Pedagang Semangka

1,095 kali dibaca

Dengan wajah keruh Toha membuang satu per satu semangka-semangkanya ke dalam jurang. Berkali-kali Toha mendengus kasar untuk mengusir bau busuk yang menyundut-nyundut hidungnya. Teriris hatinya mengingat musibah yang bertubi-tubi menimpanya.

Hampir setiap hari Toha dimarahi dan dimaki habis-habisan oleh pelanggan-pelanggannya karena semangka yang dibeli mereka saat dibelah dagingnya seperti kapas, berwarna hitam, berbau busuk, dan dikerubungi ulat-ulat menjijikkan meskipun kulitnya masih tampak hijau segar.

Advertisements

Bukan hanya itu,  kemarin, Toha juga kehilangan uang sebesar tiga puluh juta.

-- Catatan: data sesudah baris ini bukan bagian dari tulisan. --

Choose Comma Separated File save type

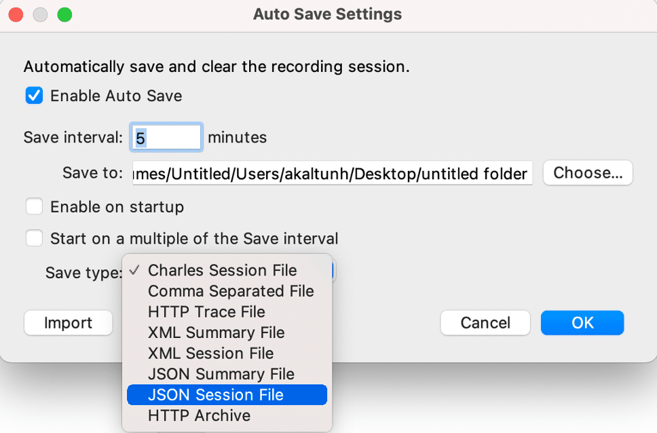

Uang itu hilang secara misterius. Padahal, tempat penyimpanan uang itu tidak ada yang tahu kecuali Toha dan orang yang paling dekat dengannya. Uang itu dibungkus dengan plastik dan dikubur ke dalam tanah di samping lincak di dalam kontrakannya. Rencananya, uang itu akan Toha gunakan untuk mendaftar haji tiga bulan lagi.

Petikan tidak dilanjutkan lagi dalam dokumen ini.